Maybe 8 bits A.I. is good enough to be an AM radio presenter, and understanding what other people say isn't a requirement?
Actually AM radio is rather better than linear 8bit, and the "goodness" of it depends on the bandwdith and interference. It was MUCH better in the 1930s! Even ordinary AM can be better than ISDN phone quality (8bit u or A law).
Also u-Law or A-Law 8 bit audio is perfectly good for speech recognition, that's the method used to improve on linear 8 bit for the majority of the worlds digital fixed line phones. GSM codecs are lower quality. 3G can use similar or better than GSM, but it's rarely better than 8bit ISDN. Similarly, VOIP connections can rarely support Fax or Analogue Modems, though 8 bit ISDN can.
I suspect that if the sound level is ideal, even 8 bit linear audio will work for speech recognition.
Humans can recognise 5 bit encoded speech, done using 1:32 variable PWM on a PC on/off loudspeaker.
Depends if it's carrier grade QOS managed VOIP or VOIP over random public Internet.
My own phone service (real geo numbers) is using VOIP on a fixed wireless link, but only as far as my ISP's voice switch. So Fax and analog modems usually work. Your mileage with a 3rd party VOIP supplier over the ordinary public internet will vary with your connection jitter and packet loss.

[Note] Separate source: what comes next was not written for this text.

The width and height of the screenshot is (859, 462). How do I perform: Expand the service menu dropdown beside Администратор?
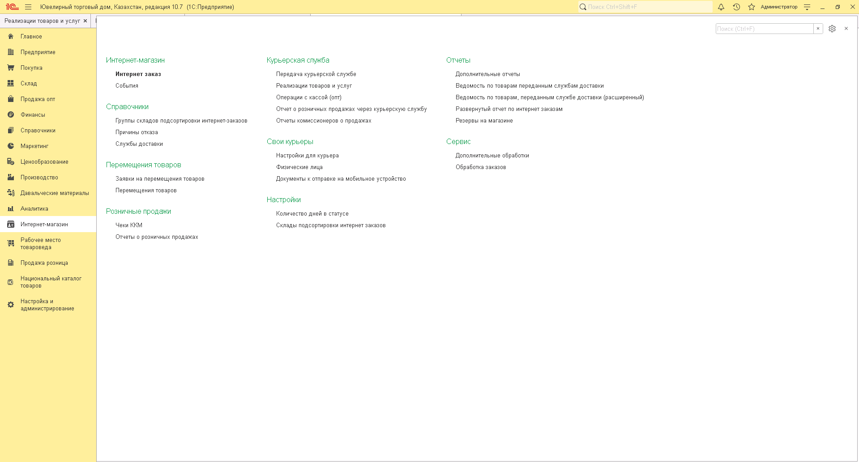click(807, 7)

Unlike gaming, or person to person chat, latency isn't an issue.
I assume each neuron need not only be working on it's own.
Just as a 32bit cpu can do 64bit maths, it just takes twice the time or number of cpus.
PS, and if Deepdream from Google is anything to go by, you don't even do your first pass on such fine grained data at times, it may be a single bit (active area or not) etc.
You're confusing quantisation levels with sample rate. I can play sounds out of the single pin of an Atmel ATTiny85 with little more than an RC filter and amplifier on the output.
Stick a CRO probe on the microcontroller pin, and you'd see a 1-bit signal with a 250kHz sample rate, but I'll bet you'll struggle to tell the difference between it and a cassette tape..
A serial bit stream could be any desired number of bits. So called 1 bit DACs are really 16 bit at least and the 48kHz or 44.1KHz parallel sample rate is unchanged, but the clock frequency becomes much higher.
1 bit on/off with 1:32 variation of mark/space ratio isn't one bit. It's five bits quantisation.
Tape can have a poorer dynamic range than 8 bit quantisation on cheap machines using a magnet to erase rather than AC erasing. Speech recognition was working with cassette tape replay in 1990s.